Rokeby Rose brought stakes-winning turf pedigree to her 1996 foal, winning the Flower Bowl and placing in the Sheepshead Bay and Diana. She was 19 when she foaled Silverbulletday, repaying Foxfield’s Rob Whiteley’s faith in her. An avowed believer in the older mare, he takes credit for the Rokeby Rose – Silver Deputy pairing in this Blood-Horse article, reproduced on his website:
Whiteley also had a plan when Foxfield purchased grade II winner Rokeby Rose at the 1992 Keeneland November sale. At that time, the mare was 15 and she was barren after being covered by Red Ransom, but Whiteley believed she would be a worthwhile investment if she could be bred to Silver Deputy. Foxfield sold her first foal by that stallion, Eishin Mandan, for $145,000 at the 1995 Fasig-Tipton Kentucky July select yearling auction. The second time Rokeby Rose was bred to Silver Deputy, she produced Silverbulletday, who earned $3,093,207 and was a champion in 1998 and 1999. Foxfield sold Rokeby Rose while she was carrying Silverbulletday for $42,000 at the 1995 Fasig-Tipton Kentucky November select mixed auction.

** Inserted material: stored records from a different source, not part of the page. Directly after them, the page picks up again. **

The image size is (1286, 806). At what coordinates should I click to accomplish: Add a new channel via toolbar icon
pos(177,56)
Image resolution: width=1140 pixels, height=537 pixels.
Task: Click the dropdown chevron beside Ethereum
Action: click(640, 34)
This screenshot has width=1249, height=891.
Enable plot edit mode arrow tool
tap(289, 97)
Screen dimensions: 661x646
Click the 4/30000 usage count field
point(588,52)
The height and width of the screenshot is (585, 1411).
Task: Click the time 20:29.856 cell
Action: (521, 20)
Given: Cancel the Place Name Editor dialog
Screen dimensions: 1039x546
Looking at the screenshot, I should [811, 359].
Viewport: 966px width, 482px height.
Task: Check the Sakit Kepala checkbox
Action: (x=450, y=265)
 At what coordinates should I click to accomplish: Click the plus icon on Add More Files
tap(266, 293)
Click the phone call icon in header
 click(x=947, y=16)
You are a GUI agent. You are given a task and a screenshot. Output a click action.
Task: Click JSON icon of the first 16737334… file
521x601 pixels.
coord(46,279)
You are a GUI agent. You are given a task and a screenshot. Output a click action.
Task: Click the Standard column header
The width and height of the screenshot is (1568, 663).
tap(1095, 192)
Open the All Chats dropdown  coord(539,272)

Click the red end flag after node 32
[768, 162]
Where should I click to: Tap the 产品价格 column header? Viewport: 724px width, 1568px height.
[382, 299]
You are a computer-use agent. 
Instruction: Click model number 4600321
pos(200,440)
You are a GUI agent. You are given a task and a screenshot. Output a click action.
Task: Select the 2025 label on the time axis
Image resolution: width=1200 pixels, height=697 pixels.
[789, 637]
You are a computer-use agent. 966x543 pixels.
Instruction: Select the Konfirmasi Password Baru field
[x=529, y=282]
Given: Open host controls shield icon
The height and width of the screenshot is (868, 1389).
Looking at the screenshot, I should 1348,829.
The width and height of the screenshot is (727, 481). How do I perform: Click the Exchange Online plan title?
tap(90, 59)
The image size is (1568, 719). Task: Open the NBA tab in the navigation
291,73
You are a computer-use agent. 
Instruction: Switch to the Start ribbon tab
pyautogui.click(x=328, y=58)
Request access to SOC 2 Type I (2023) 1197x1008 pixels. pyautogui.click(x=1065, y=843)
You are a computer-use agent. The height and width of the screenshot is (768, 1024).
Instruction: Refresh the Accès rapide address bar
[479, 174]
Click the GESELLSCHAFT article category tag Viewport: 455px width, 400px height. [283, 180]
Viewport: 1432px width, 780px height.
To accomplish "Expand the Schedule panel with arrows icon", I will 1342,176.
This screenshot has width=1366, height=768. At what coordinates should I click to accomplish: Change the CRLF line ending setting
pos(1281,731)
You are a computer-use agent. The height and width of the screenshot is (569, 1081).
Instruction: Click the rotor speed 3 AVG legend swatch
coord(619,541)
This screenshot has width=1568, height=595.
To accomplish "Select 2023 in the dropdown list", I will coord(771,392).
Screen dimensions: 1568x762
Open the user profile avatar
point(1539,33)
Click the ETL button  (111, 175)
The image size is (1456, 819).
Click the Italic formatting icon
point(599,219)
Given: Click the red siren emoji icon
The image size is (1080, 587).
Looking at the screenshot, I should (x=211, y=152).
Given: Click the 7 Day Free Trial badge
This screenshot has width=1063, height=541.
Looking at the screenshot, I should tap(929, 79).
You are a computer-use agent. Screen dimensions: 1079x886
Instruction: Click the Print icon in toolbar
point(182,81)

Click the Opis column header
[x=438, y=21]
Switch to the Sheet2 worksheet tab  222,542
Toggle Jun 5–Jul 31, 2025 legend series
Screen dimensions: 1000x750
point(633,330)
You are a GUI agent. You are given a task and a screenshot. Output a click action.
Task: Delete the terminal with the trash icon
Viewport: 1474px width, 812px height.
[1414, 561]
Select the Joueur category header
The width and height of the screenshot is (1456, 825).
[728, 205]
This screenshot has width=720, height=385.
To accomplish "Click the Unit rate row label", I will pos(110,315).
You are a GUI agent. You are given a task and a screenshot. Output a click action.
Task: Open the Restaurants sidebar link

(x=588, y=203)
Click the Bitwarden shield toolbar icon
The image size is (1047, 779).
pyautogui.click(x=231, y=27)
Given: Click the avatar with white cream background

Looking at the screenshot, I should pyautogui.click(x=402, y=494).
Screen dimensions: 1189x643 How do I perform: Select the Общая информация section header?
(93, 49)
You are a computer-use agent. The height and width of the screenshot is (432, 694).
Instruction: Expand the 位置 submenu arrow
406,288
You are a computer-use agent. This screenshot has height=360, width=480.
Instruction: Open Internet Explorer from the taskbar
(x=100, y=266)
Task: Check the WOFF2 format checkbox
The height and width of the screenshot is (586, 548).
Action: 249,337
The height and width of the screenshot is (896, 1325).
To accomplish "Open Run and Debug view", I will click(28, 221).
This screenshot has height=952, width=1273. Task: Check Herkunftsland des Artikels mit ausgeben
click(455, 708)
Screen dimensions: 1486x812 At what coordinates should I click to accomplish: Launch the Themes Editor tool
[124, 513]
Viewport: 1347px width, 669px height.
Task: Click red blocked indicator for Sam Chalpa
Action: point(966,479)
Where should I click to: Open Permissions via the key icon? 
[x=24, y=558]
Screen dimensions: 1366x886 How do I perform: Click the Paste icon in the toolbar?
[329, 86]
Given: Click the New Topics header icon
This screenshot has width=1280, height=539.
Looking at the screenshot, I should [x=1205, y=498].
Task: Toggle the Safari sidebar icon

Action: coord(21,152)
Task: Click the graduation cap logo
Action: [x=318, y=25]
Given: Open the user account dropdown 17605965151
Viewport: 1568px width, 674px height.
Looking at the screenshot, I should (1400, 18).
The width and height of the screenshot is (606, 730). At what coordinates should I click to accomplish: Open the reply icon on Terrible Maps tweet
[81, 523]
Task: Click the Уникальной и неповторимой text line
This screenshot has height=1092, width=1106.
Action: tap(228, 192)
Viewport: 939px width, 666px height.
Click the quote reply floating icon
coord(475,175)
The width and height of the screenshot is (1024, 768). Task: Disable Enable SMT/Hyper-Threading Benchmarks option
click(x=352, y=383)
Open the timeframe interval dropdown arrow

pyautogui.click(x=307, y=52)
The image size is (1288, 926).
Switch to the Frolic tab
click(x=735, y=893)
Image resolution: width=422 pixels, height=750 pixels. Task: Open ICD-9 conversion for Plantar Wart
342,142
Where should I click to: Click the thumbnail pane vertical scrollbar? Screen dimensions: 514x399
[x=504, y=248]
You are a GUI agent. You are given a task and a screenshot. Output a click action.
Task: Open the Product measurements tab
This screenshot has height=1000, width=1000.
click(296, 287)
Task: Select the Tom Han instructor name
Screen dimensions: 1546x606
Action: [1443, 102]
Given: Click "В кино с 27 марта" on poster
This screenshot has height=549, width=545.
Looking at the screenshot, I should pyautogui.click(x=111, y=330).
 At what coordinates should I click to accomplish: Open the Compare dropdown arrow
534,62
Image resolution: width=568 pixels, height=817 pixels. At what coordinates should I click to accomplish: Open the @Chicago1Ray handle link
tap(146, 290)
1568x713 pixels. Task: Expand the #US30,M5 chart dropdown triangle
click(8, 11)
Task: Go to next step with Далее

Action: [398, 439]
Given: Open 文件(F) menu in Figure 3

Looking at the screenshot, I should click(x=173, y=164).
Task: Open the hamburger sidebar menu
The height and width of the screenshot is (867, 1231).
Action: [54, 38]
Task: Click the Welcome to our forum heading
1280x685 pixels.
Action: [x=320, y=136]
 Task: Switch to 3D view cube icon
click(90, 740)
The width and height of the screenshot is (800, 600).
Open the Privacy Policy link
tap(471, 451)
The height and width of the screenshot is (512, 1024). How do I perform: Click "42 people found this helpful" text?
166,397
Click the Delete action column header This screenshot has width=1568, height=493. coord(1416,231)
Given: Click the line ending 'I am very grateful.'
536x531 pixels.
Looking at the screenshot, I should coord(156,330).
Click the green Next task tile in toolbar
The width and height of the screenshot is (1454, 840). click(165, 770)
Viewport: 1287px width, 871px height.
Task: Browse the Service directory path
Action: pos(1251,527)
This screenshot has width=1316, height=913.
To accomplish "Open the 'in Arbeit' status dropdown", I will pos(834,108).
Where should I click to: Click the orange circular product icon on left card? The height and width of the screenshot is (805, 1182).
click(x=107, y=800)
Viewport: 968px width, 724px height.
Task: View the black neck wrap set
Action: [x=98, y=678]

Silverbulletday was bred by Highclere Inc. & Clear Creek and sold in the 1997 Fasig-Tipton Kentucky July yearling sale. Purchased by Michael E. Pegram for $155,000, she was a last-minute addition to his stable.
“I wasn’t at the sale; Bob Baffert bought her for me,” he recently remembered. “He hadn’t even seen her until she came into the back paddock, and all of a sudden she caught his eye. We had no idea we were even going to bid on her until she came into the sales ring.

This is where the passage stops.